§ **PASSAGE SHOWN**
In one embodiment, the AP assigns a group ID to each P2P pair. When allocating a RU to a P2P pair, the AP can identify the STAs as a group rather than specifying, for example, entire MAC addresses. The group ID can be used instead of an association ID (AID) in the trigger frame (i.e., the AID is replaced by the group ID). The peers in the group (a P2P pair) would already be informed of their group ID before being assigned the RU.

While block 315 is described as being performed by the AP, in other embodiments, a different network device (e.g., a network controller) may evaluate the interference data received from the STAs and assign the RUs. Further, a network controller (or some other computing system) may also set the data rate used by the P2P STAs, rather than the AP making this determination.

§ **COLLECTED DATA**

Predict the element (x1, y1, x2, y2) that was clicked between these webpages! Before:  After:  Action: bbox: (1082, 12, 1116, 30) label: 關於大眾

§ **SET TASKS**
1. Answer these questions about the P2P passage.
(a) In the trigger frame, what does the group ID replace?
(b) Which example is given of a different network device that may evaluate the interference data and assign the RUs?
(c) What may a network controller also set instead of the AP?
2. Write out the P2P passage again, everything from "In one embodiment, the" down to "making this determination.", substituting "access point" for each "AP".
3. Decide whether each statement agrees with the P2P passage, and quote the words that settle it.
(a) When allocating a RU to a P2P pair, the AP must specify the entire MAC addresses of the STAs.
(b) The peers in a P2P pair learn their group ID only after the RU is assigned.
(c) A network controller may set the data rate used by the P2P STAs.

§ **TASK-BY-TASK RESULTS**
1.
(a) The association ID (AID).
(b) A network controller.
(c) The data rate used by the P2P STAs.

2.
In one embodiment, the access point assigns a group ID to each P2P pair. When allocating a RU to a P2P pair, the access point can identify the STAs as a group rather than specifying, for example, entire MAC addresses. The group ID can be used instead of an association ID (AID) in the trigger frame (i.e., the AID is replaced by the group ID). The peers in the group (a P2P pair) would already be informed of their group ID before being assigned the RU.

While block 315 is described as being performed by the access point, in other embodiments, a different network device (e.g., a network controller) may evaluate the interference data received from the STAs and assign the RUs. Further, a network controller (or some other computing system) may also set the data rate used by the P2P STAs, rather than the access point making this determination.

3.
(a) No: "the AP can identify the STAs as a group rather than specifying, for example, entire MAC addresses"
(b) No: "would already be informed of their group ID before being assigned the RU"
(c) Yes: "a network controller (or some other computing system) may also set the data rate used by the P2P STAs"